When a cleft lip and/or cleft palate is first diagnosed - either by ultrasound scan or at birth - it can be devastating for the parents.

Early support from a specialised interprofessional team can make all the difference in navigating the challenges of feeding, emotional support and, ultimately, surgical repair. So, how do cleft lip and palate present, and how can parents be helped to come to terms with these conditions?

What Are Cleft Lip and Cleft Palate?

In simple terms, a cleft lip or cleft palate occurs when the lip or the roof of the mouth doesn’t close over properly. This forms a cleft (open space) in the lip or mouth (Raising Children Network 2022). Cleft lips and palates are among the most commonly occurring congenital craniofacial deformities and can occur in isolation or in combination with other congenital abnormalities (Mayo Clinic 2022).

These conditions vary greatly in severity, ranging from a small notch in the upper lip to a large gap in the lip and palate. They can also occur as associated features in over 300 recognised syndromes (Vyas et al. 2020). Although the exact cause of cleft lip and palate remains unknown, it is thought that both genetic and environmental factors may play a part (Better Health Channel 2019).

Types of Cleft

cleft lip and palate types
(Adapted from Healthdirect 2020)
  • Cleft lip: A gap or opening in the upper lip of variable extent. For example, an incomplete cleft lip occurs when the gap in the lip ends before reaching the nostril. It can occur on just one side or be bilateral.
  • Cleft palate: An opening in the palate or roof of the mouth. This can involve just the soft palate at the back of the mouth or extend further forward into the bony hard palate.
  • Cleft lip and palate: An abnormal gap or opening in the upper lip and roof of the mouth, which extends from the lip up to the nostril and back through the roof of the mouth.

(RCHM 2017)

How Common are Cleft Lip and Cleft Palate?

As the lip and the palate develop separately and at different times during pregnancy, a baby can be born with either a cleft lip, a cleft palate or both. On average, about 1 in 700 births will be affected by cleft lip and/or cleft palate (Pregnancy Birth and Baby 2022).

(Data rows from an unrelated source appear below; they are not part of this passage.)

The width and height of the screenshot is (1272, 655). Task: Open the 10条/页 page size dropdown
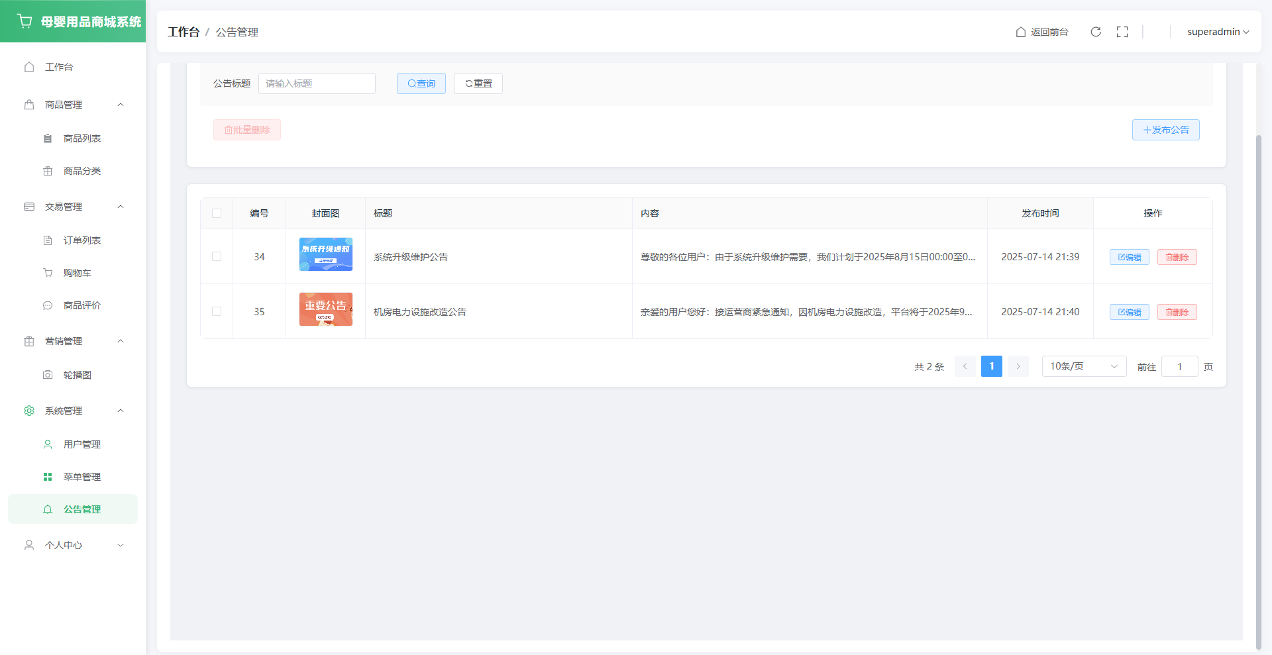pos(1083,366)
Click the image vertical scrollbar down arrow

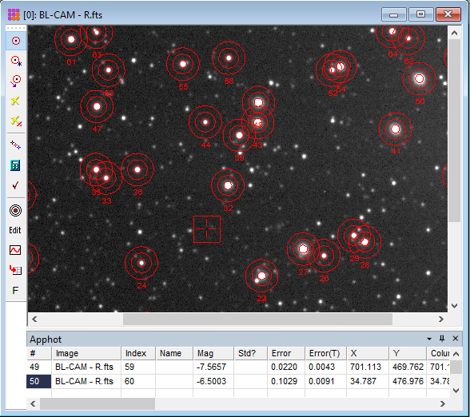[454, 306]
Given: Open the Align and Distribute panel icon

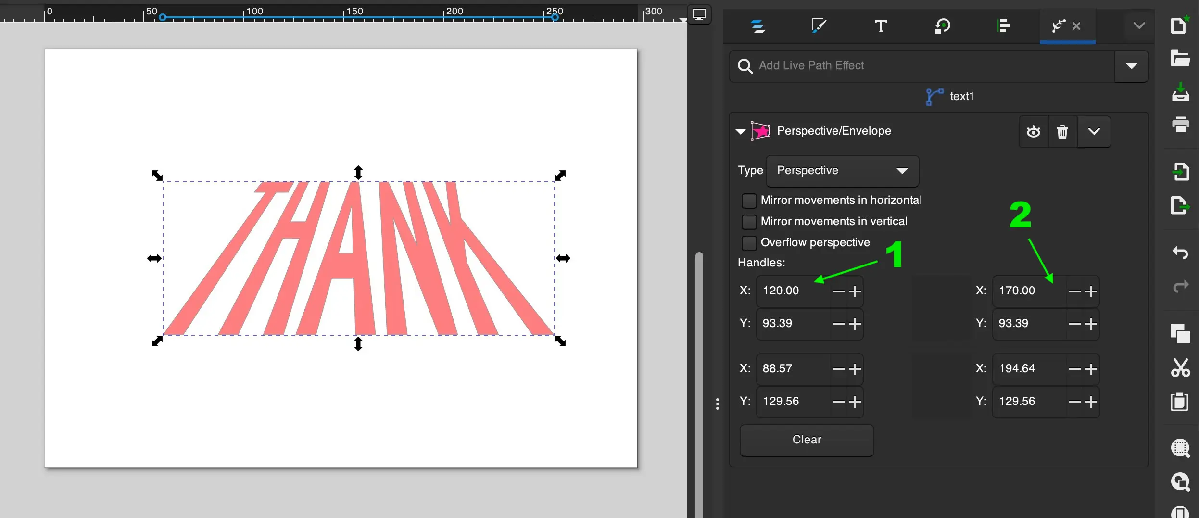Looking at the screenshot, I should tap(1003, 26).
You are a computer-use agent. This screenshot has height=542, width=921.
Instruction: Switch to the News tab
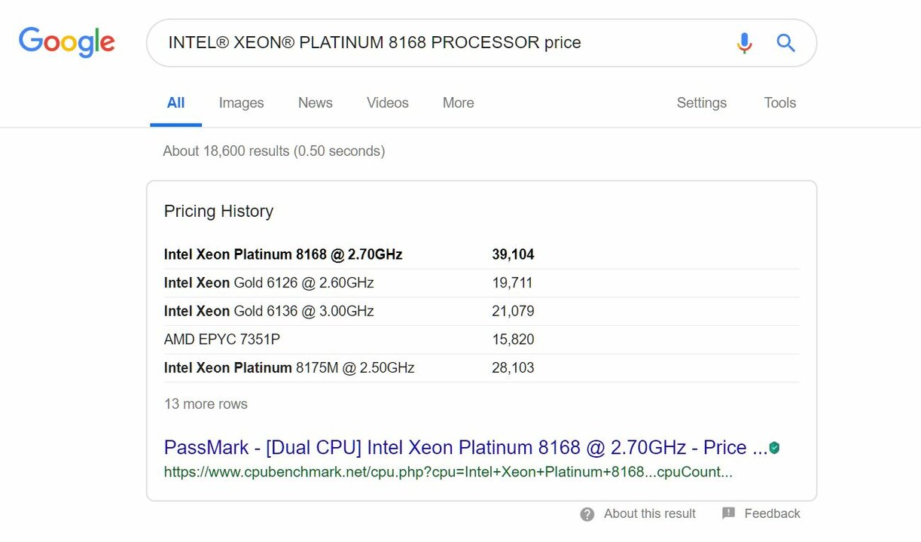(315, 103)
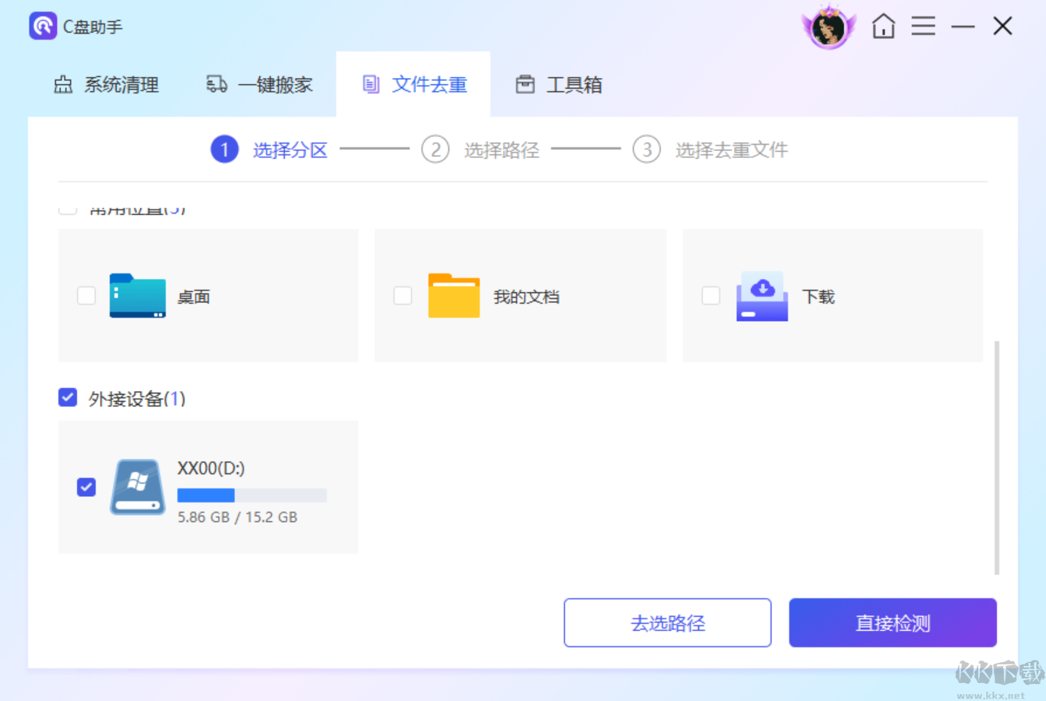Click the XX00(D:) drive icon

tap(138, 487)
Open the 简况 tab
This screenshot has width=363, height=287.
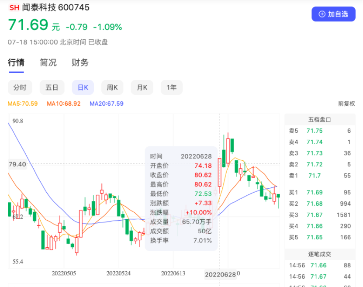48,62
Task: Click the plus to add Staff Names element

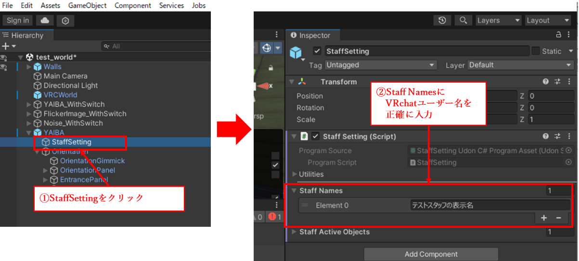Action: pos(544,218)
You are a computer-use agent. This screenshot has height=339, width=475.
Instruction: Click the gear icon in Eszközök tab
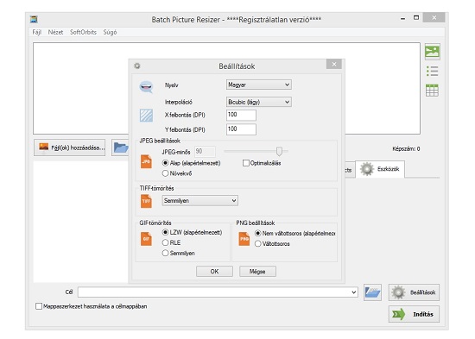367,169
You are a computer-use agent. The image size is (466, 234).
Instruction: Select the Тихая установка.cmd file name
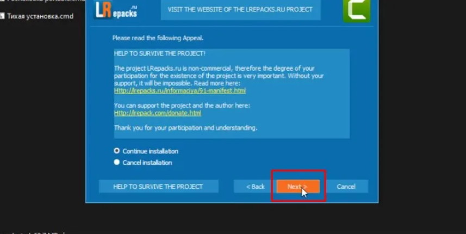coord(40,16)
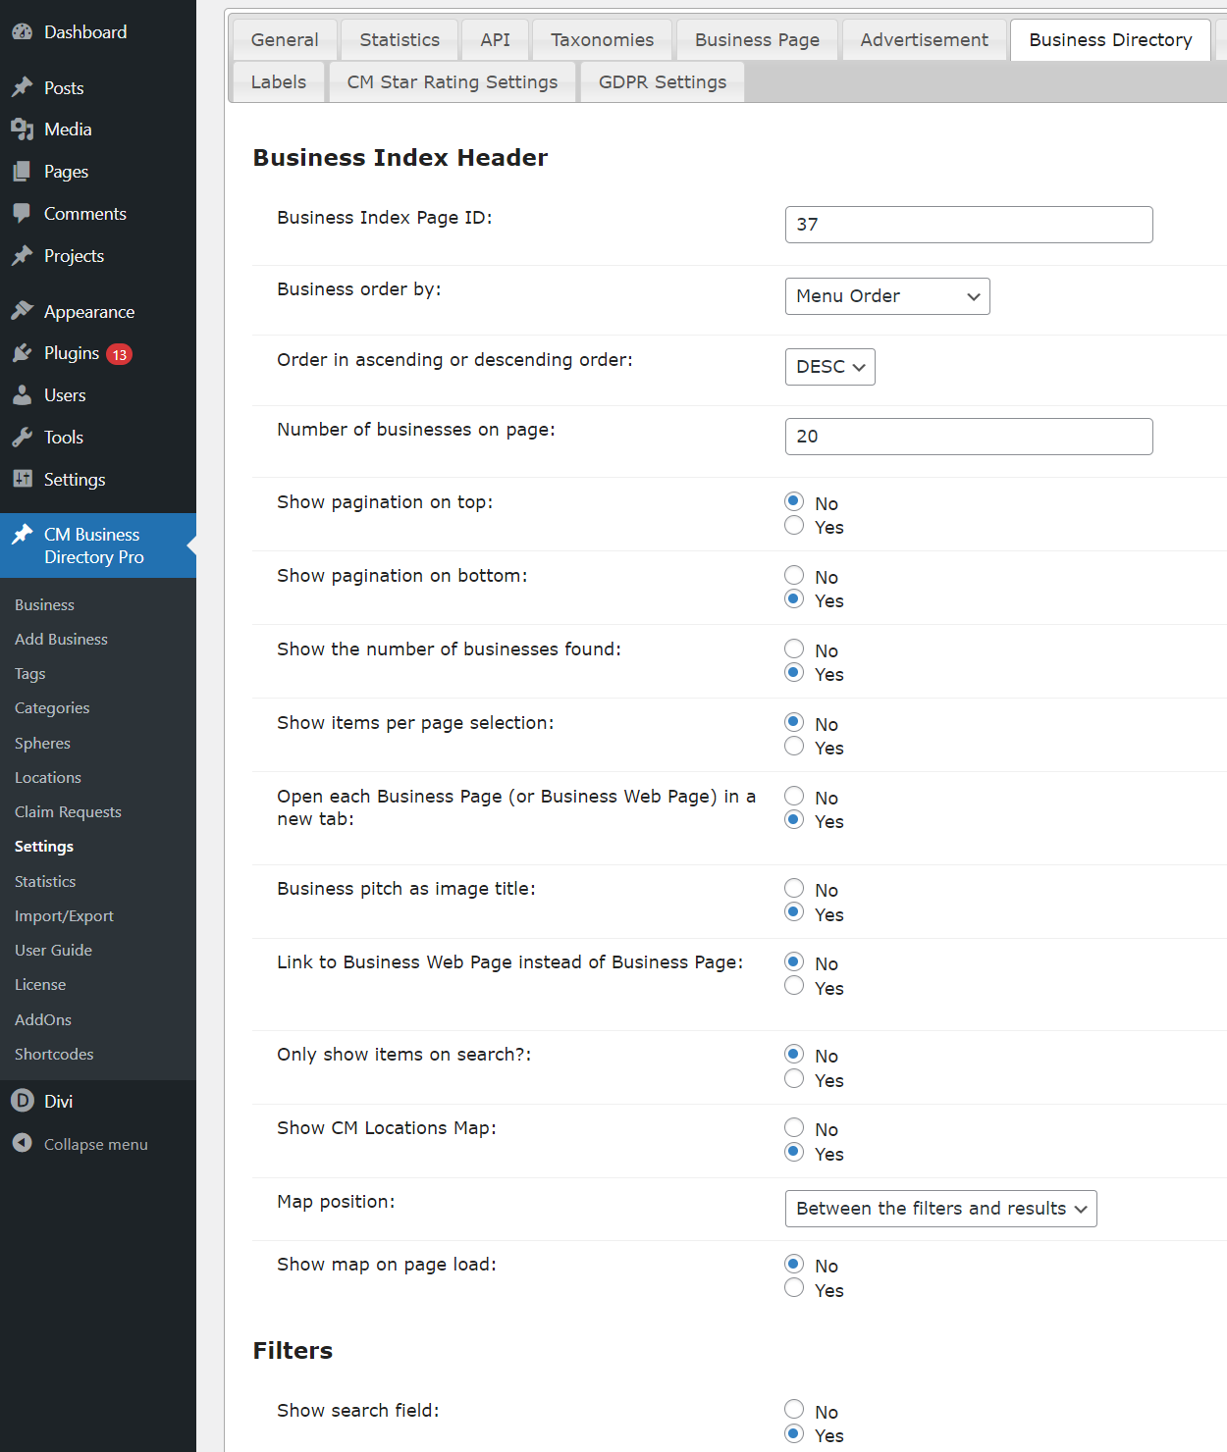This screenshot has width=1227, height=1452.
Task: Open the Map position dropdown
Action: 940,1209
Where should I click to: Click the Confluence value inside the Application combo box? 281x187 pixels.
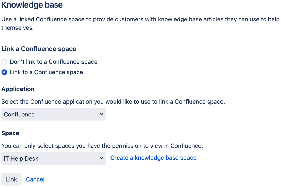coord(19,114)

It’s also quite common for cleft lip and palate to be associated with other conditions, such as speech difficulties, ear infections and feeding problems (Pregnancy Birth and Baby 2022).

Feeding Difficulties

Babies born with a cleft palate often have significant feeding issues as they find it difficult, or even impossible, to suck (Raising Children Network 2022). In most cases, babies born with just a cleft lip can feed well. Breastfeeding is often particularly successful as the breast tissue usually fills the gap caused by the cleft and allows for efficient feeding. However, babies with a cleft palate can’t create enough suction during feeding to draw milk from the breast and expressed milk needs to be given from a specialised bottle with an elongated teat (RCHM 2020).

Mothers should be warned to expect the possibility of milk coming out of the nose along with some sneezing or coughing. In practice, each baby’s feeding needs should be individually assessed as different techniques may suit different babies (CAHS 2021).

Tips for Feeding a Baby with a Cleft Palate

  • Ensure that a calm, quiet environment is available for feeding
  • Ensure the parent is seated comfortably and relaxed
  • Ensure the baby is in an upright position for bottle feeding. This will help prevent milk from coming out of their nose during sucking
  • Avoid placing the teat into any cleft
  • Once sucking begins, the bottle should be squeezed gently every three or four sucks to deliver milk into the mouth
  • Avoid squeezing the bottle during swallowing.

(RCHM 2020)

Parental Care

Costa et al. (2019) conducted research into the care of parents of babies with cleft lip and found that although the majority were satisfied with their overall diagnostic experience, many also reported a perceived lack of sensitivity, knowledge and empathy from hospital staff. Some parents also raised concerns about the implications of a delayed diagnosis, including feeding difficulties.

As a result, recommendations were made to help parents access online support via chat lines and social media groups. Enhanced training was also recommended for midwives to address the challenges associated with the postnatal diagnosis and neonatal care of babies with cleft lip and palate.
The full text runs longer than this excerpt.